Nizan – Sim, está faltando. Não podemos ter medo das coisas que já estão aí. O mercado brasileiro é fantástico. Tem empresas enormes, mas não tem de ter medo do mobile, do branded content... São grandes oportunidades de lucrar. “Ah, agora tenho medo das consultorias que estão entrando na nossa área”. Ora, eu acho legal. Quer saber? Tenho muito mais medo do sujeito que não sabe cobrar – e vende o nosso trabalho por quaisquer dois mil réis – do que da Accenture ou da McKinsey. Elas contribuem com o pensamento estruturado e são empresas de negócios.

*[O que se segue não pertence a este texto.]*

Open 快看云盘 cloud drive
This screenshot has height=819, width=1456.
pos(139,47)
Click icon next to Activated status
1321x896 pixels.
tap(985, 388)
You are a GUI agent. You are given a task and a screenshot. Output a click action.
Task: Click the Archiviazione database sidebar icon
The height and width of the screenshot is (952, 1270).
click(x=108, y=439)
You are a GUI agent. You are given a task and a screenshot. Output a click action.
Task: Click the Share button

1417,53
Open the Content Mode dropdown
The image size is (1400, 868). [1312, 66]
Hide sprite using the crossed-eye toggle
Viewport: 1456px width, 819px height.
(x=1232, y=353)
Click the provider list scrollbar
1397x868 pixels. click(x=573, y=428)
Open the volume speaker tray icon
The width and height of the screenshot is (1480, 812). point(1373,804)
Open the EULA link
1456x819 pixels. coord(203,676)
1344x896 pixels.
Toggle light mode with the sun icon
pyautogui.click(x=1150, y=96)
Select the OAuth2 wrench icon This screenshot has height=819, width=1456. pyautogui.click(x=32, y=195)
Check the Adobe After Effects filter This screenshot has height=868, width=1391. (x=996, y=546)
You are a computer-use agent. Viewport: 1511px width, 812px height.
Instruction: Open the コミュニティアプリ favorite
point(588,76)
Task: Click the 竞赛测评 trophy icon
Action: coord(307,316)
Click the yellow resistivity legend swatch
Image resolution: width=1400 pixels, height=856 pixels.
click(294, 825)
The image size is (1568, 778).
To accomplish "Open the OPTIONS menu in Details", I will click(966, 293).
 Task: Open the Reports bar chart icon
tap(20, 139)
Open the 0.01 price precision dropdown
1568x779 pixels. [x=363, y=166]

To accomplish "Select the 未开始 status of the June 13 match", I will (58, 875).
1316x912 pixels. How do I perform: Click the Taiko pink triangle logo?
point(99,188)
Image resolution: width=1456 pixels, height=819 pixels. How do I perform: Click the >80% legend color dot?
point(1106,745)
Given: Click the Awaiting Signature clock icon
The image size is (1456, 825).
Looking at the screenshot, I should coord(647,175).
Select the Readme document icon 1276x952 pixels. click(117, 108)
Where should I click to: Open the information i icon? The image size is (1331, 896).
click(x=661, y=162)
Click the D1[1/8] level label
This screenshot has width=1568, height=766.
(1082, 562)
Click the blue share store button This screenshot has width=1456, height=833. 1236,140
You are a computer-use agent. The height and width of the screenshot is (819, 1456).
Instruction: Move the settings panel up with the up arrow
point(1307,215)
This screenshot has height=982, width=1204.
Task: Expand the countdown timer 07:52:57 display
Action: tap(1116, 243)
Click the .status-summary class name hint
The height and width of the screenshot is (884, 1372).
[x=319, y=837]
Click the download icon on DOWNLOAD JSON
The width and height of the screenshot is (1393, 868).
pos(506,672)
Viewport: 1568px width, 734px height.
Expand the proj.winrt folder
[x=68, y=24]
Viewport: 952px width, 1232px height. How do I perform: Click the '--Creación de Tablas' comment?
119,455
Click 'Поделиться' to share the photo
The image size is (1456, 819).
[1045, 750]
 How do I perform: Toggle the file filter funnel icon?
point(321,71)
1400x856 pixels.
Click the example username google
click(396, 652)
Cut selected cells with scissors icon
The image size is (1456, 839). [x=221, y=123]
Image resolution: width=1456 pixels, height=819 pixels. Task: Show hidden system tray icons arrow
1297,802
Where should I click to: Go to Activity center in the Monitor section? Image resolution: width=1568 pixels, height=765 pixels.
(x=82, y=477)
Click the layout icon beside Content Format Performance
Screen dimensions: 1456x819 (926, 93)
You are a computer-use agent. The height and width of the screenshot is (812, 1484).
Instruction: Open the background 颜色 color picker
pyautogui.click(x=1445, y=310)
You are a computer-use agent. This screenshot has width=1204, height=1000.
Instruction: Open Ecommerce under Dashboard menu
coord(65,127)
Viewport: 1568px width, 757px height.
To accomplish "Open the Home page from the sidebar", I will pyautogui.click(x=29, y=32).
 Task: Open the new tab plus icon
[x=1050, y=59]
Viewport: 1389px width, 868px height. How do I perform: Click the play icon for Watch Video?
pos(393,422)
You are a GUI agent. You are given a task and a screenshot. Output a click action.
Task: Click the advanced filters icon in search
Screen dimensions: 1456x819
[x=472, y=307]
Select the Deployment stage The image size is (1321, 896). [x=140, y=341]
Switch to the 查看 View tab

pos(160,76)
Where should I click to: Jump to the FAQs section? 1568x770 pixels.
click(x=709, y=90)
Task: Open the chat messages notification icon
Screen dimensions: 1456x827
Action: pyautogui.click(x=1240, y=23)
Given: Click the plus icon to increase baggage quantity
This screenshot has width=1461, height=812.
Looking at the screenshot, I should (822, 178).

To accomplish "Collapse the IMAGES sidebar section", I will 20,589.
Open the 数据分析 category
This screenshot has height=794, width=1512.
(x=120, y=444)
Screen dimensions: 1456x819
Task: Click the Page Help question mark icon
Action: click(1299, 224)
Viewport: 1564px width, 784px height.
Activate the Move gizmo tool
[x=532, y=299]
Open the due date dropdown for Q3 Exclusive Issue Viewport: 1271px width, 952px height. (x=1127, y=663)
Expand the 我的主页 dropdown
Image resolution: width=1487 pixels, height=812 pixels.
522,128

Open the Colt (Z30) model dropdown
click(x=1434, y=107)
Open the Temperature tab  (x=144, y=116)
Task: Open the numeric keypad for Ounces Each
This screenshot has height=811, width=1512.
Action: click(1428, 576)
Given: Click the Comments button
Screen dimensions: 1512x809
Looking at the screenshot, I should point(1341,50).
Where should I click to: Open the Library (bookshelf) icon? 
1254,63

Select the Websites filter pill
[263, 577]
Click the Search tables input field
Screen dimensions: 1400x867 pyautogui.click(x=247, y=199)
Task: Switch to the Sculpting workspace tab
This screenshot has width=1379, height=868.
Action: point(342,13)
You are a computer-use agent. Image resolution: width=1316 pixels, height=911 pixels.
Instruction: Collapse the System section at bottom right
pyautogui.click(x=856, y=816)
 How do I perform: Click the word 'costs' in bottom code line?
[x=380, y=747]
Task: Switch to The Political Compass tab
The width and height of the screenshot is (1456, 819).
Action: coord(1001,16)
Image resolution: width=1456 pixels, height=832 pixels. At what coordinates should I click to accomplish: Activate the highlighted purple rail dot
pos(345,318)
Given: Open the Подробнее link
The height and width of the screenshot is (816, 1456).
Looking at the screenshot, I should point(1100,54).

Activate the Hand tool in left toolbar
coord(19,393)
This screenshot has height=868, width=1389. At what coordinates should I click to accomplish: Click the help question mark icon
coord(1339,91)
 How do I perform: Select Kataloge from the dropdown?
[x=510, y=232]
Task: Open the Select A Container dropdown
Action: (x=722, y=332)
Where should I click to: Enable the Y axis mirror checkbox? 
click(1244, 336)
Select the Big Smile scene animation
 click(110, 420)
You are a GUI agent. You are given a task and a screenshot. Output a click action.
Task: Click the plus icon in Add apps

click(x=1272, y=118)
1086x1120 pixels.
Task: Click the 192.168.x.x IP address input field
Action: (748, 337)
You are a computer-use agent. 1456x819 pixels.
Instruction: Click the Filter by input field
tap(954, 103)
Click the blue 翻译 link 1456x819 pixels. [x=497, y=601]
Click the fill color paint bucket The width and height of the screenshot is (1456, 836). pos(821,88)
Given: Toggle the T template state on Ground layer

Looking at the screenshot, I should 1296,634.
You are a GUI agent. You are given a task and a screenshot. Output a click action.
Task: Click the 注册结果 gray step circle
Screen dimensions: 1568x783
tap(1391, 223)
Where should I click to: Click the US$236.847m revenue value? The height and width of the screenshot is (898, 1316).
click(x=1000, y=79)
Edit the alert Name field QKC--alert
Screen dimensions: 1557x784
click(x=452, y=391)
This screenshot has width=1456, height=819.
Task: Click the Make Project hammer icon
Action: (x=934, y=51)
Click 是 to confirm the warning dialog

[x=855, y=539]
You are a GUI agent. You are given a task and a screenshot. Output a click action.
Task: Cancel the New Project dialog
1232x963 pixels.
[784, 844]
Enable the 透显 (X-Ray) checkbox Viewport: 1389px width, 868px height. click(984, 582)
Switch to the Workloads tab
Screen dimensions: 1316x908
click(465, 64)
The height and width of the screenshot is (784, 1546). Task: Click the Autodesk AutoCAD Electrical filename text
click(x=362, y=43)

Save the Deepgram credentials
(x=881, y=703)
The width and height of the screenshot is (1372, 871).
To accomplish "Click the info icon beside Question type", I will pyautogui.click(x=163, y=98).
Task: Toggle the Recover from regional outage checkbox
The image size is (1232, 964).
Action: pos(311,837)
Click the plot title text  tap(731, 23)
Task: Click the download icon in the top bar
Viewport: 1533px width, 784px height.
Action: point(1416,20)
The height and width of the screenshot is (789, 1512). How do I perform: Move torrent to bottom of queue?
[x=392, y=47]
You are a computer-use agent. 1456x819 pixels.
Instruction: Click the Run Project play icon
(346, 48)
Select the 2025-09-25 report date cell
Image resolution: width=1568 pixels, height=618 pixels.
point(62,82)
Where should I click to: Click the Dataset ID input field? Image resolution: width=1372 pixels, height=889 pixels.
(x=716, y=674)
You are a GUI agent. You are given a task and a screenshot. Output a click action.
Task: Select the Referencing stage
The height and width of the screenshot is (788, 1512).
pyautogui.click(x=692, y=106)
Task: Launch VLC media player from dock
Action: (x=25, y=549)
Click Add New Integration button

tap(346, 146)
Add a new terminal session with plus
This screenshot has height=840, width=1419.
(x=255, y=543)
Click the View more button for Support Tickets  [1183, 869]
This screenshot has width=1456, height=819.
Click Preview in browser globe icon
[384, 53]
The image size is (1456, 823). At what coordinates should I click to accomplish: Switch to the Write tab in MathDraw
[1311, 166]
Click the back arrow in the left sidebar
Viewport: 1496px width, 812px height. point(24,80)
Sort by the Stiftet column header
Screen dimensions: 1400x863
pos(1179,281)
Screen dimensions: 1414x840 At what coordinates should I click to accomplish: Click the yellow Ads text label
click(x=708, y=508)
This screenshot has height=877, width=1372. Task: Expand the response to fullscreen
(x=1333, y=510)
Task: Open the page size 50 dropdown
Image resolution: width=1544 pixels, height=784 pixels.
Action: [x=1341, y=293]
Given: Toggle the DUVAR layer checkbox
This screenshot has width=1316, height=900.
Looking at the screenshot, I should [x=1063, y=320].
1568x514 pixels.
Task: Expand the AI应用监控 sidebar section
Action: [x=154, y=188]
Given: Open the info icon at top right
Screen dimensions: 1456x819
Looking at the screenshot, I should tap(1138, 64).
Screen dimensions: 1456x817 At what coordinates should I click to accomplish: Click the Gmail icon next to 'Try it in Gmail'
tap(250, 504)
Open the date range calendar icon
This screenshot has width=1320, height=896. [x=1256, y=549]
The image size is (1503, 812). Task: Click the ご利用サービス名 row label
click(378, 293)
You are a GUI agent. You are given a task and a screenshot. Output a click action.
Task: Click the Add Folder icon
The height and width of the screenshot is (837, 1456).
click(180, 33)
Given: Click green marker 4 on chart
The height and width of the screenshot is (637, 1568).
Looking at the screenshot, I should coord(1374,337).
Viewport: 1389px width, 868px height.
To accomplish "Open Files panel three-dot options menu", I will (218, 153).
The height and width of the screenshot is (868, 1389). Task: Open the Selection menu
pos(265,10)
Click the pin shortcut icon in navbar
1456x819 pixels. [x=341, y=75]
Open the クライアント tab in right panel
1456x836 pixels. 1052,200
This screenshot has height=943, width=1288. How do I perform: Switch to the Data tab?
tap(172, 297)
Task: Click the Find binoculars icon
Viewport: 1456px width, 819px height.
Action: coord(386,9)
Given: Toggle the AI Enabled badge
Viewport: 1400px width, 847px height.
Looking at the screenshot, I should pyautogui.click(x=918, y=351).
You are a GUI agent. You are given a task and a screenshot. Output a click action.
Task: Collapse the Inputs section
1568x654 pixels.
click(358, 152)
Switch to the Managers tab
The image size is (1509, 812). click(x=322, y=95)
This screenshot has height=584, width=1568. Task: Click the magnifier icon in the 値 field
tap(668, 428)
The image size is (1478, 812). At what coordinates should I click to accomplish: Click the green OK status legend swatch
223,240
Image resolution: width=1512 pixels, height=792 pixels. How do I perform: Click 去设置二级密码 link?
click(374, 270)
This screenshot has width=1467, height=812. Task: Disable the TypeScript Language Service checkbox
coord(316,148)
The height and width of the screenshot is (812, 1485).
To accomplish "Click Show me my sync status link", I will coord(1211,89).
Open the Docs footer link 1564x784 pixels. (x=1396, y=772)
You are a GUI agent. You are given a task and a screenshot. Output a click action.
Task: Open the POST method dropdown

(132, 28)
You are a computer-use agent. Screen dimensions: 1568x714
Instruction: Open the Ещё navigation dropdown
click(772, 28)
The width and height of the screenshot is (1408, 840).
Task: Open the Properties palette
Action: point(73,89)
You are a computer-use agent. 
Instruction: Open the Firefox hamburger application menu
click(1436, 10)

Elas sabem cobrar. Eu acho isso bom. A propaganda precisa do pensamento estruturado das consultorias. Na DM9 vamos fazer muitas parcerias com as consultorias. Mas acho que as consultorias precisam também do pensamento desestruturado da propaganda. Porque se não fica tudo muito coxinha. Uma das coisas que quero aprender com as consultorias é como cobrar os bilhões que elas cobram (risos).

Clubeonline – Quem te inspira hoje? Youtubers?

Nizan – Totalmente.  Gosto muito da compreensão dessas pessoas de como elas estão se comunicando no YouTube. Elas criam uma programação no YouTube e, por meio dessa comunicação, criam um negócio. Minha chegada aqui, com o Facebook e o Instagram (Nizan Guanaes fez lives usando estas plataformas), mostra que os negócios também são empresas de mídia. Quero que a DM9 seja uma central de conhecimento fazendo broadcasting daqui, usando a rede para falar. Acho importante transformar a DM9 numa empresa youtuber.

Clubeonline – E seu lado social?

Nizan – Fiz uma música que tem a pretensão de ser um hino da causa gay no Brasil. Sou embaixador da Unesco. Tenho preocupações sociais. Há uma intolerância muito grande hoje, principalmente sexual. É exacerbada. É um perigo preconceito e falta de educação juntos. Tem havido crimes contra pessoas de maneira muito contundente. E isso me afeta de modo pessoal, por todos os amigos que tenho. Estou fazendo isso com a Preta Gil. Queremos reunir um grupo de artistas para gravar essa música e fazer um movimento em torno dela. Isso é um trabalho. Outro é um projeto de tombamento do Quadrado de Trancoso. Nesse “tudo de novo” quero reunir o que há de mais moderno em conhecimento, mas isso significa também estar perto das grandes bandeiras sociais e culturais do país. Quero que a DM9 esteja no centro dessas bandeiras sociais, como a de respeito às diferenças.  Eu trabalho para a Women in The World Foundation (da jornalista americana Tina Brown) e também tenho essa causa muito próxima. Quero que a DM9 esteja ativa em todas essas pautas. Isso também vai ser o foco do nosso trabalho.